■ Source passage
================
Sun May 19, 2013, 06:07 PM
May 2013

Although misspelling alleys is kind of embarrassing.

nolabear

(41,960 posts)
6. Good beginning. Get it down and go back and research and edit later.
Sun May 19, 2013, 01:57 PM
May 2013

You do a nice job of stage setting and getting the reader's attention early. Might need a bit more of that, depending on whether you're completely inventing a world or conveying some form of this one. If it's this world the "voice" of an Emergency Broadcast would be quite specific. That's easily found out. Someone caught "allies" but the other one I saw should be "vulcanized."

Keep going.

Gravitycollapse

(8,155 posts)
8. I think I'm creating an alternate world with characteristics from both fact and fiction.
Sun May 19, 2013, 06:09 PM
May 2013

I haven't even determined where the attack came from. I wanted to make it a cold-war commentary. But that's been beaten to death.

It's actually going to hopefully be a sci-fi story from the feminist perspective. Hence, the second excerpt.

nomorenomore08

(13,324 posts)
10. Not bad. Doesn't necessarily come across as an obvious first draft.
Mon May 20, 2013, 07:48 PM
May 2013

Is this supposed to be a full-length novel eventually? About how 250 million people were vaporized in an instant by some futuristic weapon?

Gravitycollapse

(8,155 posts)
11. Not sure on the length.
Mon May 20, 2013, 09:37 PM
May 2013

I'm writing a bunch of random chunks and seeing if they fit together.

The attacks are suppose to be a large series of nuclear explosions across the United States. I haven't developed the plot very far yet obviously. Although my primary concern is suppose to be with what happened after the attacks.
================
■ Raw data
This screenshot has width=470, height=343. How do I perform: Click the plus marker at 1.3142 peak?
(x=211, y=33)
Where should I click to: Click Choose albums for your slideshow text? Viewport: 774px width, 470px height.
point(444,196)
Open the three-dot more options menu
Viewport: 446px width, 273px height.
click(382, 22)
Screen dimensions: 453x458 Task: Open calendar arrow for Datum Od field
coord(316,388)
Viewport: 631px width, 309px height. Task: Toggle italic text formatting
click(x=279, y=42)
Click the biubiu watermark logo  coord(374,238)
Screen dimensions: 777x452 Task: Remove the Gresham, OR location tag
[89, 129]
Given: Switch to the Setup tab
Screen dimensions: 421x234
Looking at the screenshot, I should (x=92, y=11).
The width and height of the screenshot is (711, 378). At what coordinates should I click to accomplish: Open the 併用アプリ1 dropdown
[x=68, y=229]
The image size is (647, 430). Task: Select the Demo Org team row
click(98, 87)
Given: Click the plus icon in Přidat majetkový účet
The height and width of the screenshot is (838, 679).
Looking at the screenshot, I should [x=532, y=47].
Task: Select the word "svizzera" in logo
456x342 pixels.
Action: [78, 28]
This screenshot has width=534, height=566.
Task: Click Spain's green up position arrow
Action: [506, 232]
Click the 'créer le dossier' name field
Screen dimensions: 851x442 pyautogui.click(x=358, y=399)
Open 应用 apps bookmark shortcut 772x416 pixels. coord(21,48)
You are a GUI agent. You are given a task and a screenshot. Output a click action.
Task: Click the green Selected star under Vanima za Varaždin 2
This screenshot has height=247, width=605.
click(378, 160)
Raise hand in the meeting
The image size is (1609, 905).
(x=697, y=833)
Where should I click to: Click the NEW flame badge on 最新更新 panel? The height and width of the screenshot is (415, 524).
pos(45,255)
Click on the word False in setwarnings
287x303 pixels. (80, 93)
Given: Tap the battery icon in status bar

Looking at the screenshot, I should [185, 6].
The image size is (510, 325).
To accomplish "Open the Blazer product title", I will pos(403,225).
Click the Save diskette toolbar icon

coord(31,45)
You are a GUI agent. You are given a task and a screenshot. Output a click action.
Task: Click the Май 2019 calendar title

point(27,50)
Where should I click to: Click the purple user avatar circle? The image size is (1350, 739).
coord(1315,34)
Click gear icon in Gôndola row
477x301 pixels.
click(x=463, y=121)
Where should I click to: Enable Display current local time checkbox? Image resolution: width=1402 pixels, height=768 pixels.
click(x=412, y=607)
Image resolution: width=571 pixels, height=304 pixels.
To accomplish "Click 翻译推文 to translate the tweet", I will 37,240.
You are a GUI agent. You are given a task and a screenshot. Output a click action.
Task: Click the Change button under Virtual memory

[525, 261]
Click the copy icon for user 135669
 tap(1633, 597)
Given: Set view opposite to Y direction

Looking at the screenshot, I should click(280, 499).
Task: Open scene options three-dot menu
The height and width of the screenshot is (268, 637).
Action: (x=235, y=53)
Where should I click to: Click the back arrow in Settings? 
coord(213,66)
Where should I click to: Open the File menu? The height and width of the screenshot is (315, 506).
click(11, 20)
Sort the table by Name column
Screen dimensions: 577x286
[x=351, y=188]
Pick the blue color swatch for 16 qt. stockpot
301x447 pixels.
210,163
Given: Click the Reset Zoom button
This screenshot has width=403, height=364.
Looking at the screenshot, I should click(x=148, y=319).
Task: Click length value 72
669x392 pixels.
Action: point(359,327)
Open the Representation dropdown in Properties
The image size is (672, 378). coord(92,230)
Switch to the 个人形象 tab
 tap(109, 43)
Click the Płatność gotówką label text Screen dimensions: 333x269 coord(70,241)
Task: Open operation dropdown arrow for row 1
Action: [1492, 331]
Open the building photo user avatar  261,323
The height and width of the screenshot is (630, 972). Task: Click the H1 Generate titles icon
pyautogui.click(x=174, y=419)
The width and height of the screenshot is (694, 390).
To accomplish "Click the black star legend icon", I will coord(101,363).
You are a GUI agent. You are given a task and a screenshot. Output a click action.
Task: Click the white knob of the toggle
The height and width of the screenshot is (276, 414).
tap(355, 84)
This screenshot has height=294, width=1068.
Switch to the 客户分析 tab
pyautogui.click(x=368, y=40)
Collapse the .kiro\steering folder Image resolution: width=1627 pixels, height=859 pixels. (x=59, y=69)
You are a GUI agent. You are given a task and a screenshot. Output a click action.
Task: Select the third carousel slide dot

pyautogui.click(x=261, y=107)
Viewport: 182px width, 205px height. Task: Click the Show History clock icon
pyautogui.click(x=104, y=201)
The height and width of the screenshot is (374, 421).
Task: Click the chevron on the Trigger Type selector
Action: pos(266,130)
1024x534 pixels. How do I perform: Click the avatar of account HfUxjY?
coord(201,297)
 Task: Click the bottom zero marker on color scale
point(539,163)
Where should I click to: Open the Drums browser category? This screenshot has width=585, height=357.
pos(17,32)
================
■ The tasks
1. From the forum thread, extract the passage between "Mon May 20, 2013, 07:48" and "on the length.", inclusive.
2. Answer these questions using the forum thread:
(a) What does Gravitycollapse hope the story will be?
(b) How many people does nomorenomore08 mention as vaporized in an instant?
(c) What are the attacks supposed to be?

■ Response list
1.
Mon May 20, 2013, 07:48 PM
May 2013

Is this supposed to be a full-length novel eventually? About how 250 million people were vaporized in an instant by some futuristic weapon?

Gravitycollapse

(8,155 posts)
11. Not sure on the length.

2.
(a) A sci-fi story from the feminist perspective.
(b) 250 million.
(c) A large series of nuclear explosions across the United States.